Serial.println("Device is not a DS18x20 family device.");

return;

}

ds.reset();

ds.select(addr);

ds.write(0x44, 1); // start conversion, with parasite power on at the end

delay(1000); // maybe 750ms is enough, maybe not

// we might do a ds.depower() here, but the reset will take care of it.

present = ds.reset();

ds.select(addr);

ds.write(0xBE); // Read Scratchpad

Serial.print(" Data = ");

Serial.print(present, HEX);

Serial.print(" ");

for ( i = 0; i < 9; i++) { // we need 9 bytes

data[i] = ds.read();

Serial.print(data[i], HEX);

Serial.print(" ");

}

Serial.print(" CRC=");

Serial.print(OneWire::crc8(data, 8), HEX);

Serial.println();

// Convert the data to actual temperature

// because the result is a 16 bit signed integer, it should

// be stored to an "int16_t" type, which is always 16 bits

// even when compiled on a 32 bit processor.

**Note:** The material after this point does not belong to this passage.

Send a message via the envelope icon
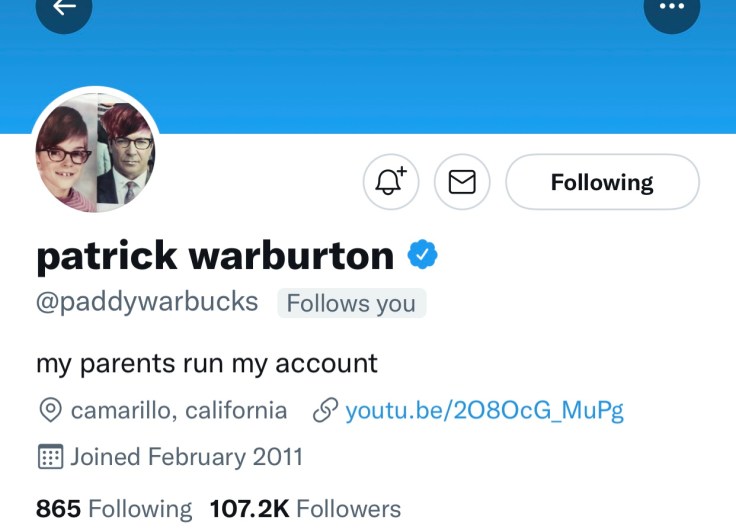 pos(461,182)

int16_t raw = (data[1] << 8) | data[0];

if (type_s) {

raw = raw << 3; // 9 bit resolution default

if (data[7] == 0x10) {

// "count remain" gives full 12 bit resolution

raw = (raw & 0xFFF0) + 12 - data[6];

}

} else {

byte cfg = (data[4] & 0x60);

// at lower res, the low bits are undefined, so let's zero them

if (cfg == 0x00) raw = raw & ~7; // 9 bit resolution, 93.75 ms

else if (cfg == 0x20) raw = raw & ~3; // 10 bit res, 187.5 ms

else if (cfg == 0x40) raw = raw & ~1; // 11 bit res, 375 ms

//// default is 12 bit resolution, 750 ms conversion time

}

celsius = (float)raw / 16.0;

fahrenheit = celsius * 1.8 + 32.0;

Serial.print(" Temperature = ");

Serial.print(celsius);

Serial.print(" Celsius, ");

Serial.print(fahrenheit);

Serial.println(" Fahrenheit");

lcd.setCursor(0,0);

lcd.print("C:");

lcd.print(celsius);

lcd.setCursor(9,0);

lcd.print("F:");

lcd.print(fahrenheit);

/////

temp = celsius; // get the temperature

Serial.print( temp );

if(temp < tempMin) // if temp is lower than minimum temp

{

fanSpeed = 0; // fan is not spinning

analogWrite(Fan, fanSpeed);

FanPWM=0;

digitalWrite(Fan, LOW);

}

if((temp >= tempMin) && (temp <= tempMax)) // if temperature is higher than minimum temp

{

fanSpeed = temp;//map(temp, tempMin, tempMax, 0, 100); // the actual speed of fan//map(temp, tempMin, tempMax, 32, 255);

fanSpeed=1.5*fanSpeed;

FanPWM = map(temp, tempMin, tempMax, 0, 100); // speed of fan to display on LCD100

analogWrite(Fan, fanSpeed); // spin the fan at the fanSpeed speed

}

if(temp > tempMax) // if temp is higher than tempMax

{

digitalWrite(led, HIGH); // turn on led

}

else // else turn of led

{

digitalWrite(led, LOW);

}

lcd.setCursor(0,1); // move cursor to next line

lcd.print("FAN SPEED: ");

lcd.print(FanPWM); // display the fan speed

lcd.print("%");

lcd.print(" ");

delay(200);

//lcd.clear();

}

After a successful upload, open the Serial Monitor at a baud rate of 9600. Press the “EN/RST” button on the Arduino Uno board and see the result in monitor.